March 17, 2021
GEORGE TOWN: The Consumers' Association of Penang (CAP) has urged the authorities to investigate all poultry farms in the country to ensure that they comply with food safety regulations.
This follows a recent report on the import of eggs from a farm in Kuala Selangor being suspended by Singaporean authorities as they were found to be contaminated with salmonella enteritidis bacterium.
CAP president Mohideen Abdul Kader said the authorities should also look into how chickens were reared, which could have contributed to the contamination.
"We urge the authorities to set up a committee to investigate the monitoring system with regards to food safety," he said today.
He advised consumers to cook their eggs thoroughly before consuming. The bacterium salmonella enteritidis can cause diarrhoea, abdominal pain, fever, nausea and vomiting.
Mohideen said the incident showed that some Malaysians were not conscious about food safety.
"It is strange that such an incident was not discovered by our local authorities earlier even though it is estimated that Malaysians consume 30 million eggs daily. Given the situation, Malaysian consumers may have unknowingly consumed the contaminated eggs."
The main pieces of legislation regulating food safety in the country are the Food Act 1983, Food Regulations 1985 and Food Hygiene Regulations 2009, aimed at protecting the public against food-related hazards and frauds, to promote safe preparation, handling, distribution and the sale of healthy and high quality food.
As food safety has to be maintained from production to consumption, many ministries and agencies are involved in the process. Among them are the Health Ministry, Agriculture and Agro-based Industry Ministry, local authorities and Customs Department (for import and export of food).

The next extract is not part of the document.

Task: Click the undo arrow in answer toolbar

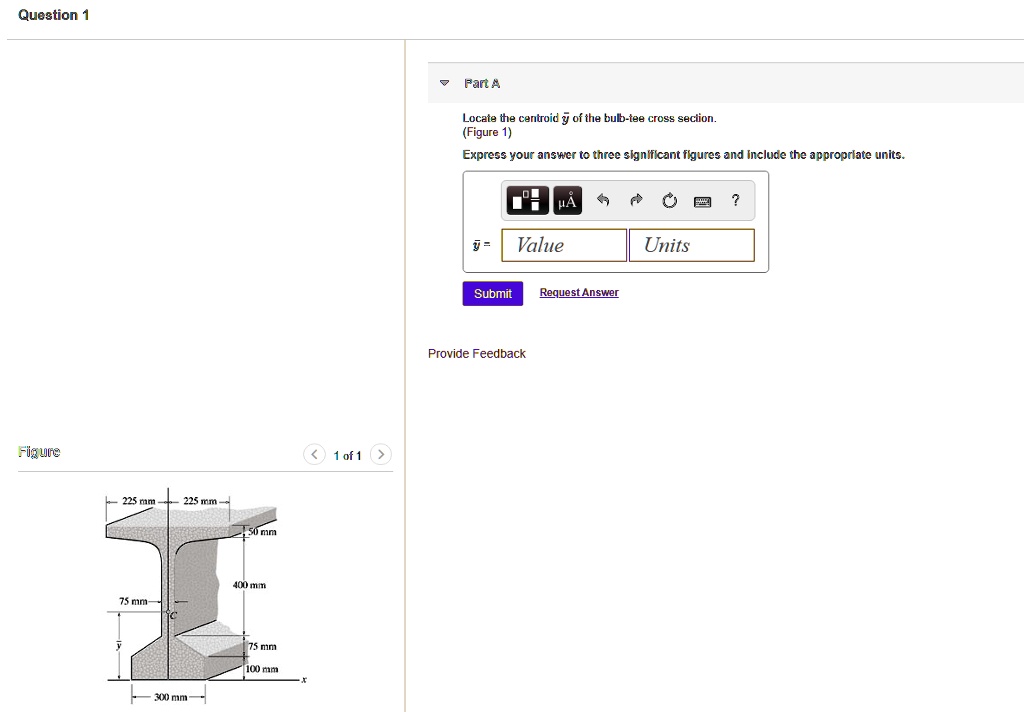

Mohideen said some of the incidences where Malaysian produce was rejected in foreign countries included:
* In 2020, Singaporean authorities recalled winter melon strips from Malaysia as it was found to contain sulphur dioxide that exceeded the maximum limit stated in the Singapore Food Regulations;
* In 2019, bottled mineral water was recalled by the Singaporean authorities. The particular bottled mineral water was found to contain Pseudomonas aeruginosa – a common bacterium that is found in faeces, soil, water and sewage;
* In 2018, iceberg lettuce was recalled by Singaporean authorities after it detected high levels of pesticide in the vegetable imported from a Malaysian farm;
* In 2017, China rejected fruits from Cameron Highlands due to the presence of living modified organisms (LMO). LMO is defined as any living organism that has a combination of genetic material obtained through modern biotechnology;
* In 2016, Malaysian prawns, mostly from Penang aquaculture farms, were rejected by the US government due to the presence of banned antibiotics (nitrofuran andchloramphenicol); and,
* In 2015, some 300 batches of vegetables – mostly leafy greens – and fruit were stopped from being sold in Singapore, after pesticide residues found on samples exceeded levels allowed by the authorities. It is said that three to five per cent of vegetables and fruit from Malaysia exceeded pesticide limits set by the Singaporean authorities.